Efficient pattern matching algo (python or js)
New here? Learn about Bountify and follow @bountify to get notified of new bounties! x

I need to compare a cropped image or slightly skewed image against a corpus of images to find matches. My first thought was it can be something like fingerprint matching since there is a concept of partial fingerprint matches.

here is the scenario. I have 100K images in a corpus. I have processed these to come up with a fingerprint of the image. It looks like this https://www.dropbox.com/s/a7028so6mfnj9sf/2020-06-26_07-23-44.png?dl=0 you can think of it as a matrix where we have either a 1 or zero in a bubble zone.

now i have an image that i need to check against the corpus to find the match. its a smaller subset of the 1/0 pattern and visually looks like this - https://www.dropbox.com/s/2uchttganjbfc3i/2020-06-26_07-25-35.png?dl=0

here you can see the subsection - https://www.dropbox.com/s/rxg8ni6b6w22qn0/2020-06-26_07-25-50.png?dl=0

so we need an algo that we can use the data matrix of values to find the pattern or partial pattern match. Ideally it can be resilient to slight differences (Im thinking some sort of confidence score like 90% sure this image is a subset of image X, or 70% sure its a subset of image Y.

My thought is that we can express the matrix numerically as a curve (signal) and then attempt to find signal or partial signal matches. Totally guessing and thats why Im turning to the community here for a bounty project.

The first place bounty will be $100, second place $50 and 3rd place $25. Ideally with your submission there is some technical details or pseudo code to represent your idea.

more of my thoughts on how to approach maybe (update 1)
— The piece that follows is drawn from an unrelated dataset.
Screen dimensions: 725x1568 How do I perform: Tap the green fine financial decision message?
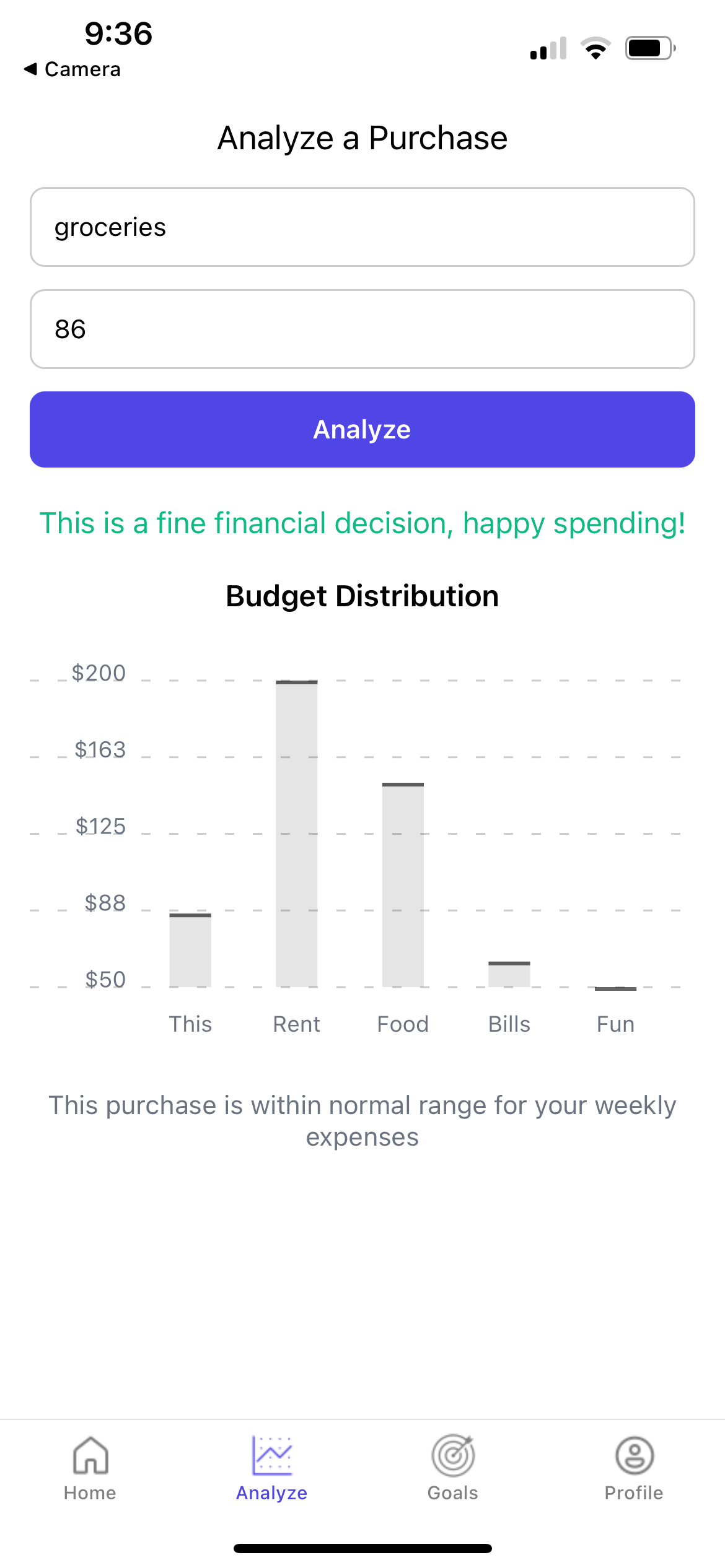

so i think there should be a reasonable way to represent this string as a "signal" and then i can try to match other signals against it for full match or fuzzy match
thinking something like a cosine wave
or maybe i mean sine wave
reason I'm thinking signals is i did some research on fingerprint recognition and thats generally how they approach it
as a series of cosine waves per print. and then they try to fuzzy match those
aka - Fingerprint matching by using 2D discrete cosine transform and 2D Fourier transforms. Not sure if this helps or not but thought i would share

shazam (update 2)
started looking how an app like shazam works and it seems similar to the ideas above, nicely laid out here. https://www.toptal.com/algorithms/shazam-it-music-processing-fingerprinting-and-recognition so maybe the solution is to convert the image representation to a signal and then process it in a similar way to the music?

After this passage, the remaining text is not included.